It comes with a daemon application (worker.py) which monitors the configured local directories for changes and instantly pushes them to the vessels. Once a file has been replicated to all vessels, it is moved to a "processed" subdirectory of its source directory and removed from the queue.
## Prerequisites
ContentMonster is written in Python3 and makes use of syntactical features introduced in Python 3.8. It depends on two packages installable by pip, paramiko (for SSH/SFTP connections) and watchdog (to monitor local directories for changes).

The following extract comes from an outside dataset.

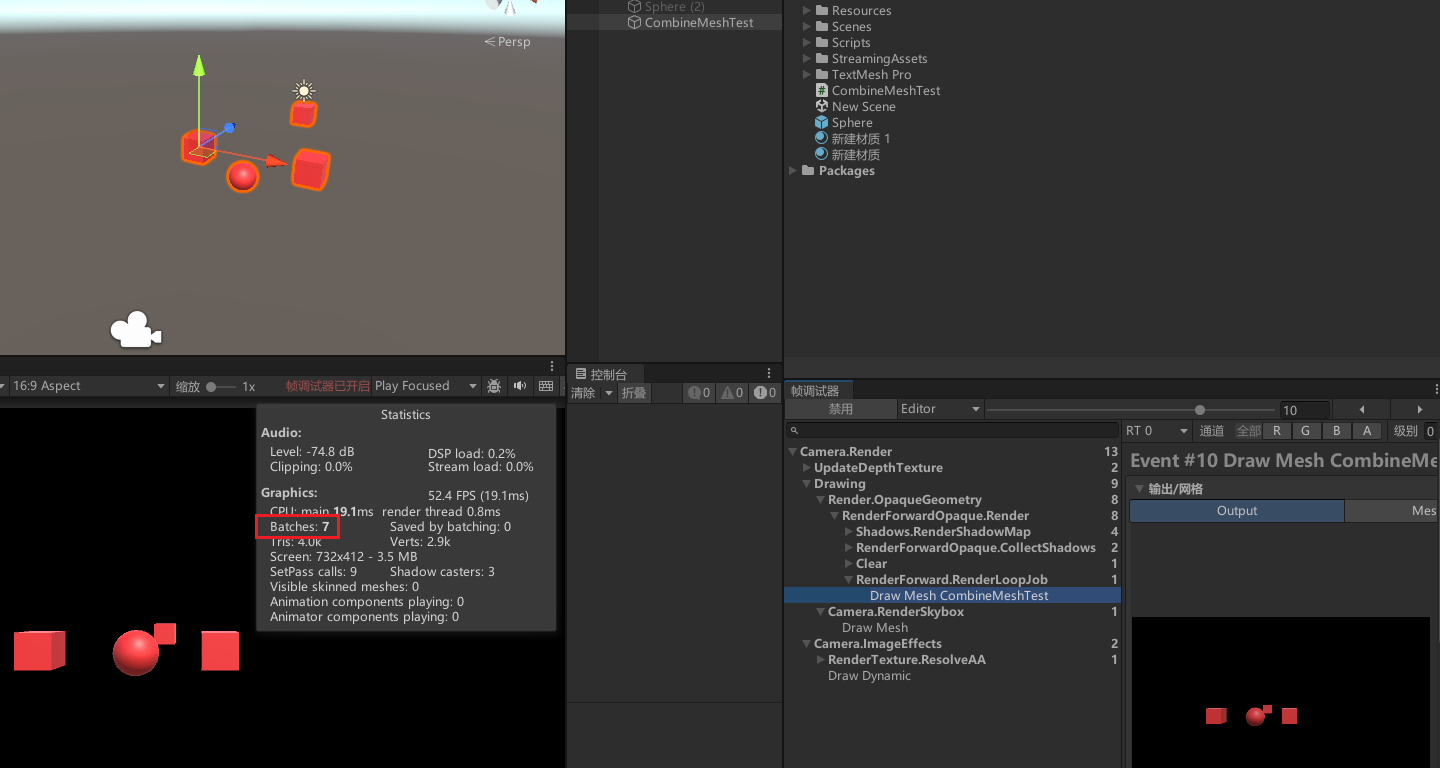The image size is (1440, 768).
Task: Toggle the R channel button
Action: 1276,431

It was tested on Ubuntu 21.04 and Debian 10, but I don't see a reason why it would not work on other Unixoids or even Windows (although it might need some changes to properly work on the latter) as all dependencies are platform-independent.
Vessels (destination servers) need to have an SSH server with SFTP support. This has been tested with a default OpenSSH server as well as a Dropbear server with OpenSSH's sftp-server. They also have to provide the `cat` command which is used to reassemble the uploaded chunks.
## Installation
It is recommended that you use a virtual environment in order to maintain a clean Python environment independent from system updates and other Python projects on the same host. Note that you may have to install the `venv` package from your OS's package repositories first (on Debian-based distributions: `apt install python3-venv`).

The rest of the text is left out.